At the side of Japan i’m not so sure whether you are right about how quickly it will fall. Obviously the fighters need to stay at sea or close to sea. Japan starts with one bomber and should purchase at least one more. The bombers have a great reach and can both threaten sea zones and help doing some territory trading.
So, the main focus for Japan is defense. It does mostly naval purchases. And you are right that after a couple of turns Japan can not keep up with the US anymore. That shouldn’t be the 4th turn but later if you do it well. That is because the US need to sail their ships across the ocean first. And further: Japan starts with a little head-start, so it has an advantage over the US with a couple of turns. Its best bet is to deadzone the important zones around the Japan with cheap subs. That is cheaper then a balanced fleet, so it can hold of the US fleet for 1 or 2 turns longer than it otherwise would.

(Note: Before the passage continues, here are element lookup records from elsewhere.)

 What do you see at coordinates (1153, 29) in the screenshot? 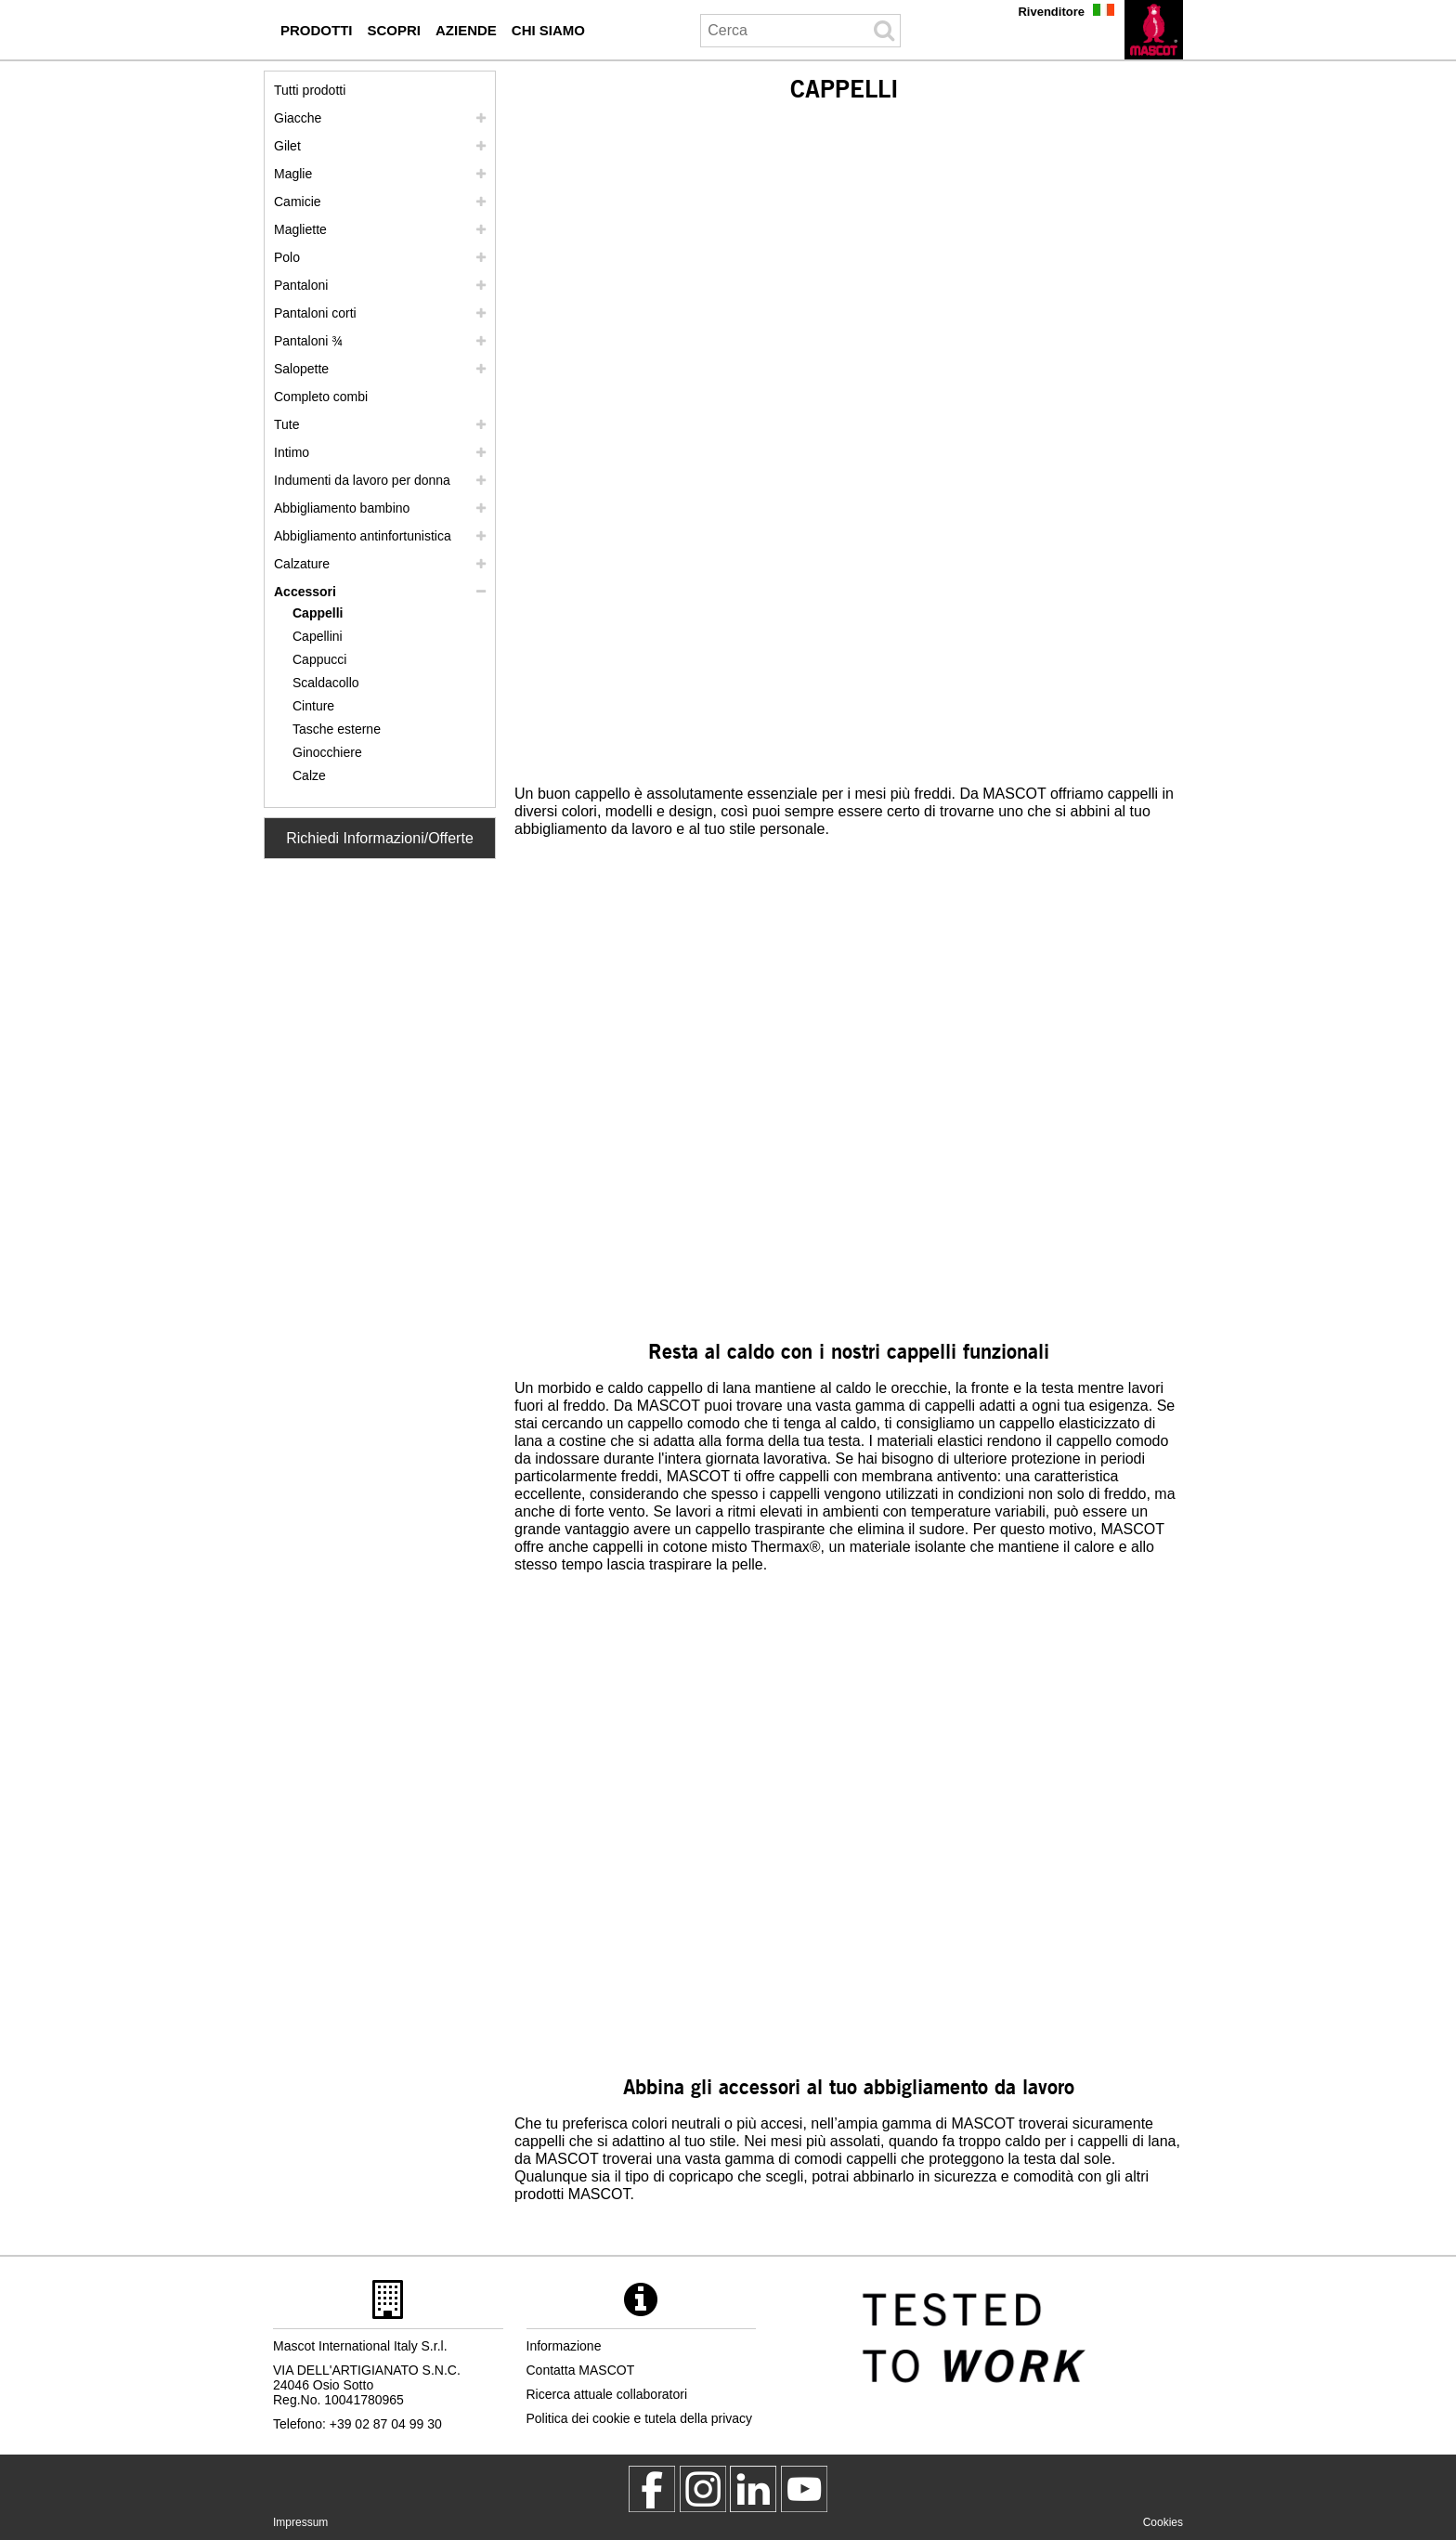
I see `[it]` at bounding box center [1153, 29].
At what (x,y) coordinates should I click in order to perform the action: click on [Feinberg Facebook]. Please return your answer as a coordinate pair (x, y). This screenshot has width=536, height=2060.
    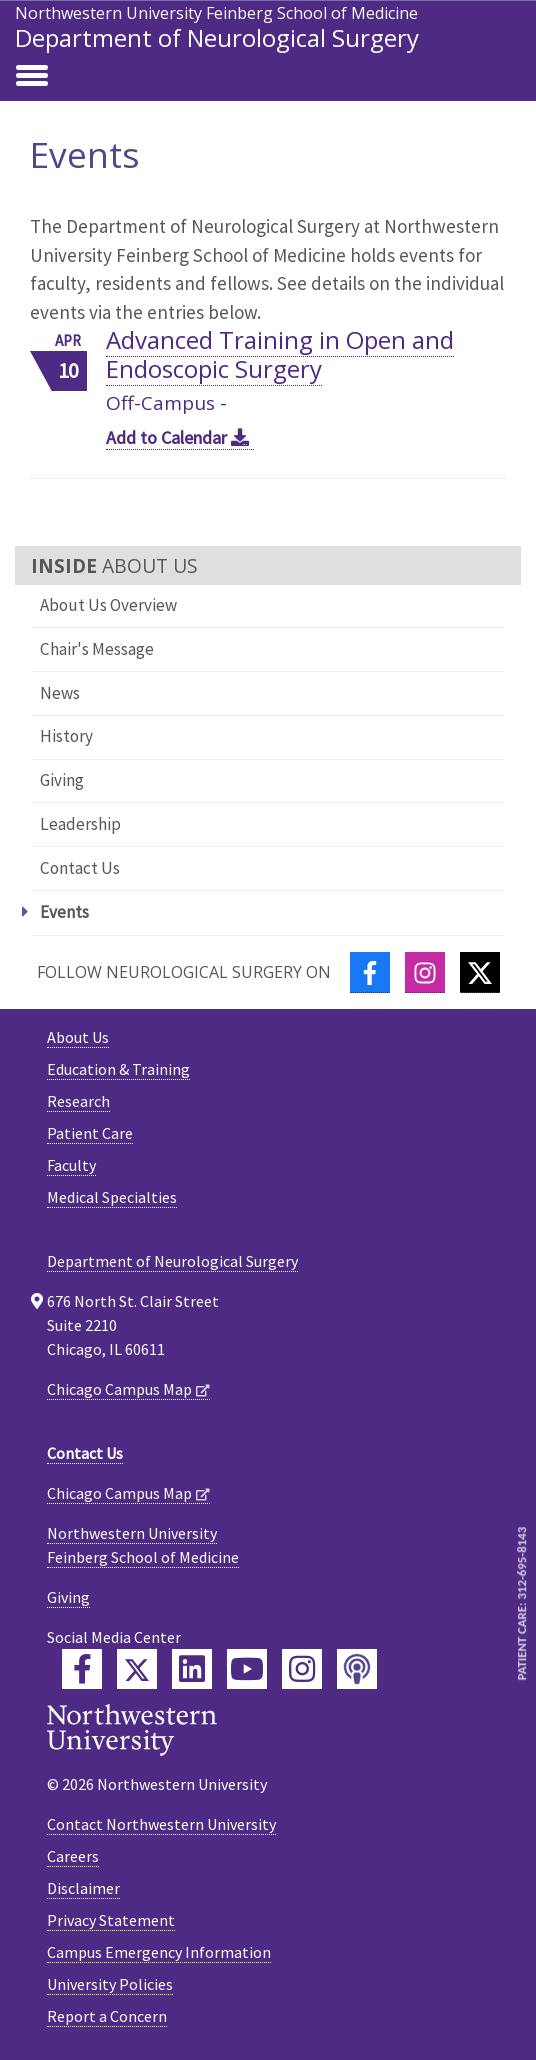
    Looking at the image, I should click on (82, 1669).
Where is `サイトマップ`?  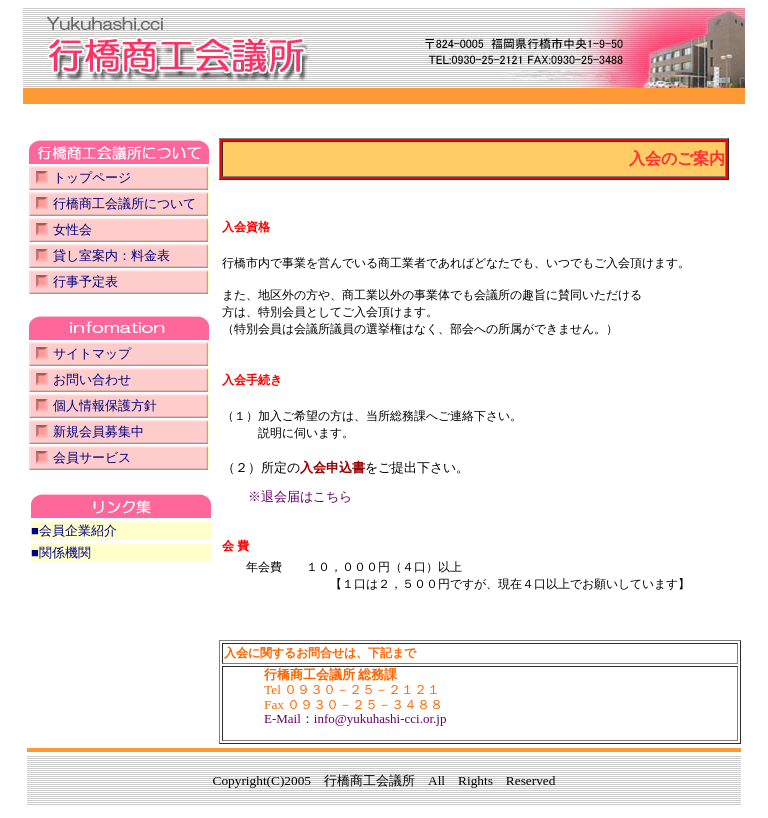
サイトマップ is located at coordinates (92, 353).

However, once the US fleet is defensive stronger than the Japanese is offensive, all hope for Japans naval ambition is lost. It can probably buy itself an other turn by retreating a zone closer to Japan. After that it can do two things: wait and see how it will be destroyed, or be opportunistic and attack the US fleet. A lot depends on how the board looks like. Japan might be able to kill all ships except for planes, or just decimate the US fleet. Whatever Japan does, it is not allowed to loose its planes! At the turn you decide to strike, you should be wise to purchase a IC on the mainland, because after that there is no shipping troops possible anymore. This should be about the sixth or seventh turn, depending on a number of factors. Those factors are besides luck and skill, chooses in purchases and early attacks, like the SZ37 attack.
After Japans fleet is gone, Japan need to turtle even more. If the game is in favor of the Axis, then Moscow should have been fallen and Germany starts to pressure England. Japans only income comes from the mainland now. And the US might be busier helping defend India against Germany then it is to sack Tokyo. If that is what is happening, then those are bad days for the Allies. If the situation is that Germany did not take Moscow, while the UK/US are taking territories in the mainland from Japan, while building transports to threaten an invasion of the Japanese homeland, then it are dark days for the Axis!
In a OOB scenario i’ll put my money on the Axis for sure. With any bits the odds might change in favor of the Allies. Also a lot depend on luck in the first round. If Russia looses too much units in the opening round, and the UK doesn’t kill a ship in a SZ37 attack, you might reconsider whether KJF is feasible! But if you see the opposite happening, then KJF strategy can be a very good alternative!